This article is about divorce in the Muslim marriage context, with regards to a recent Court of Justice of the European Union  (EUCJ) ruling.

Now, a quick background check. Divorce for a Muslim marriage can be generally categorized into 4 categories. These are: (1) Talak, (2) Khuluk, (3) Taklik and (4) Fasakh).

Talaq comes from the Arabic word, which means, “to release” or in this case, “to divorce”. In this divorce, the husband rejects his wife. Talaq allows the husband to apply for a divorce without having to prove that his wife has done wrong. The divorce is effected simply because the husband no longer wants his wife and has rejected her.

Khuluk also comes from the Arabic word, Khula, which is the right of a woman to seek divorce from her husband. In return, she is required to compensate her husband, normally through monetary means. In contrast from Talaq, the wife is also required to prove that her husband has done wrong and breached either Taklik or Fasakh. There is an exception however, if her husband permits her to file for a divorce.

Taklik is derived from Arabic, which means a conditional divorce, and can be seen as a conditional marriage stipulation, like a pre-marriage/nuptial agreement. Should a woman apply for Khuluk, she will have to prove that her husband has breached the Taklik before the divorce is valid under Shariah.

The last form of Muslim divorce is through Fasakh. This dissolution of marriage can occur under any valid reason and it means to annul the marriage. Generally there is a non-exhaustive list of grounds where a marriage can be annulled, and include failure of the husband to provide his wife with maintenance for 3 months, the husband was impotent at the time of the marriage and is still impotent to date etc.

Now, in late 2017, the EUCJ heard the following matter: Advocate General’s Opinion in Case C-372/16 Press and Information Soha Sahyouni v Raja Mamisch. Mr Raja Mamisch and Mrs Soha Sahyouni, who hold both Syrian and German citizenship, were both residents in Germany. The couple married in 1999 in the Syrian city of Homs.

In 2013, Mr Mamisch expressed his desire to get divorced, his representative pronounced the required formula before a religious court in Syria, which granted the divorce. The divorce was ‘private’ in so far as it is based not on a constitutive decision of a court or other public authority, but on a declaration of intent of the spouses (a Talak), in this case unilateral and followed by a merely declarative act of a foreign authority.

Subsequently, Mrs Sahyouni signed a declaration acknowledging that she had received all the payments which, according to religious law, were due to her under the marriage contract and on the basis of the unilateral divorce instigated by her husband and she thereby released her husband from all obligations to her.

Mr Mamisch then applied to have the Shariah divorce recognised in Germany. That application was granted by a Higher Regional Court in Munich, holding, in particular, that the ‘Rome III’ Regulation on the law applicable to divorce covers that type of application and that, under that regulation, the divorce at issue was governed by Syrian law.

The Rome III Regulation was implemented in 2010 for the enhanced cooperation in the area of the law applicable to divorce and legal separation is a regulation concerning the applicable law regarding divorce valid in 17 EU countries.
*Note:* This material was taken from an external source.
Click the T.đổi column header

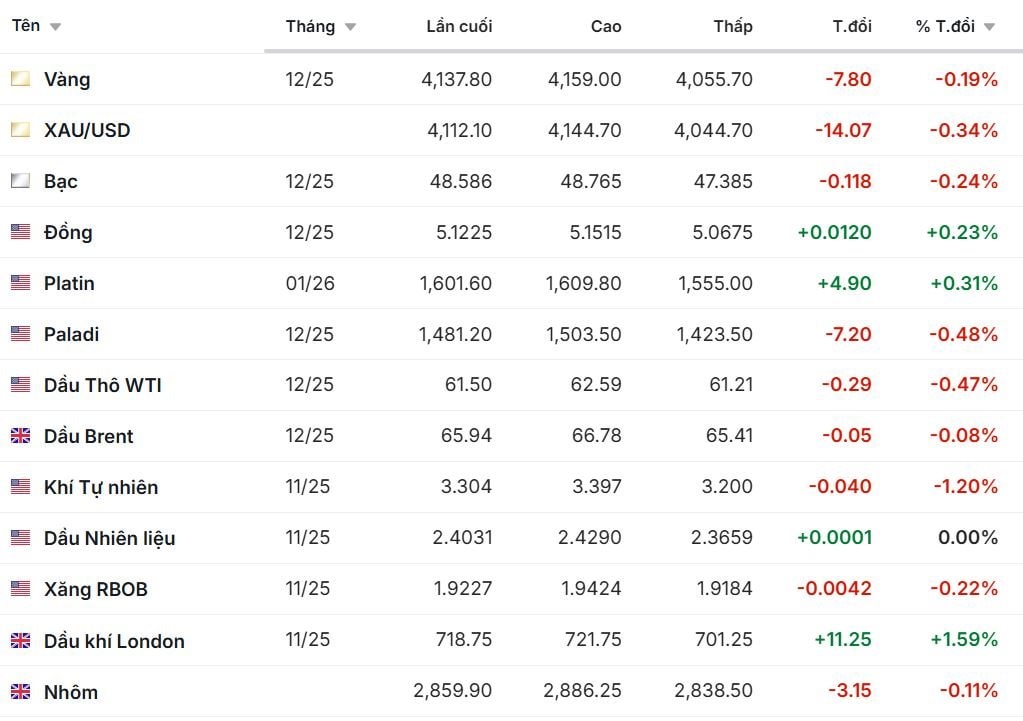852,27
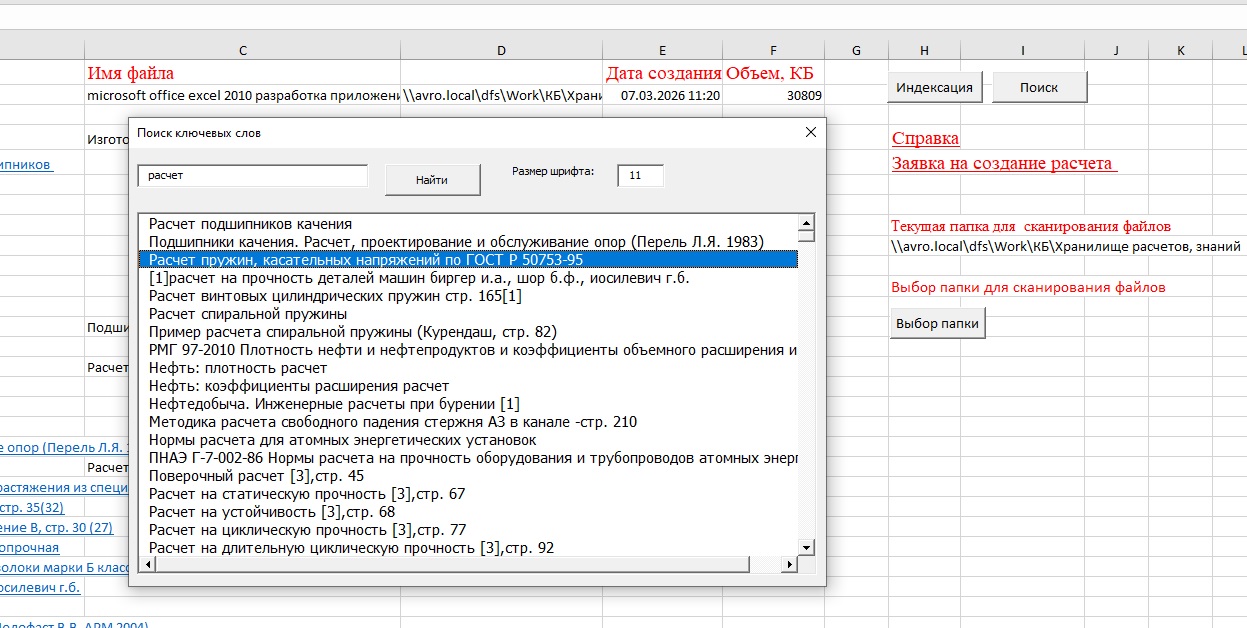Click the Найти search button

click(x=431, y=180)
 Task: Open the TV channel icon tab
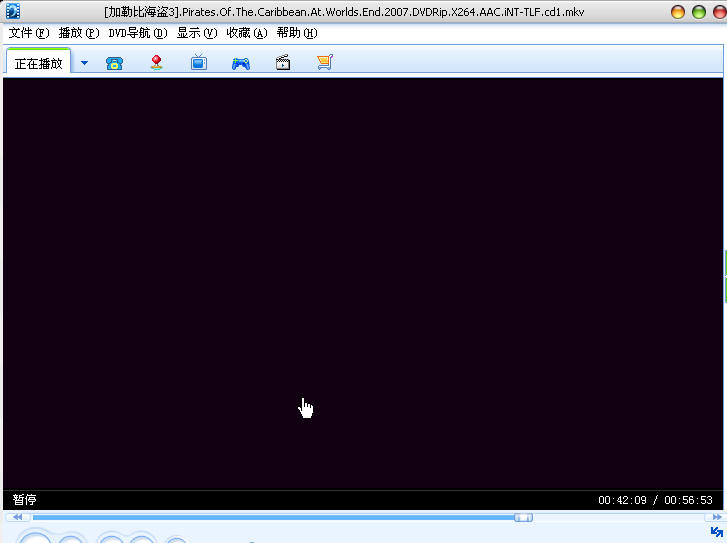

The Regulation dictates which law should be used in cross-border divorces in Europe.

Mrs Sahyouni contested that recognition of the divorce, which was referred to the Court of Justice several questions relating to the interpretation of the ‘Rome III’ Regulation.

In his Opinion, the Advocate General of the EUCJ noted first of all that the ‘Rome III’ Regulation lays down the rules governing conflicts of applicable laws in matters of divorce in the participating Member States, without governing the recognition of decisions on divorce which have already been made.

While this seems a bit technical, what it means is that the Advocate General considered that the ‘Rome III’ Regulation does not cover divorces which are declared without a constitutive decision of a court or other public authority, such as a divorce resulting from the unilateral declaration of a spouse which is registered by a religious court.

In other words, the divorce pronouncement in a Sharia court in Syria cannot be a divorce validated under EU law. In short, the EUCJ said member states of the European Union must decide for themselves whether to recognise “private divorces”, such as those performed in Shariah courts, and therefore the EU law (the Rome III Regulation) is not applicable. So, a summary of this case is that a declaration of divorce before a religious court (such as that in Syria) does not fall under the scope of the regulation, and said the case must be resolved under German law.

In Australia, the courts will examine all factors before applying a judgement from another foreign jurisdiction, especially in regards to divorce. Some of the main issues to be examined would be fairness to the parties, right to adequate and capable representation, adherence to any International Charters and Conventions (such as Convention on the Elimination of all Forms of Discrimination against Women), the best interest of the children, duress and lack of free consent, judicial competence of the foreign court, as well as general consonance with Australian laws.

As an aside, it should be noted that most Islamic countries have now banned triple Talaq.

Till next  time, Masalama and Ramadan Kareem/Mubarak.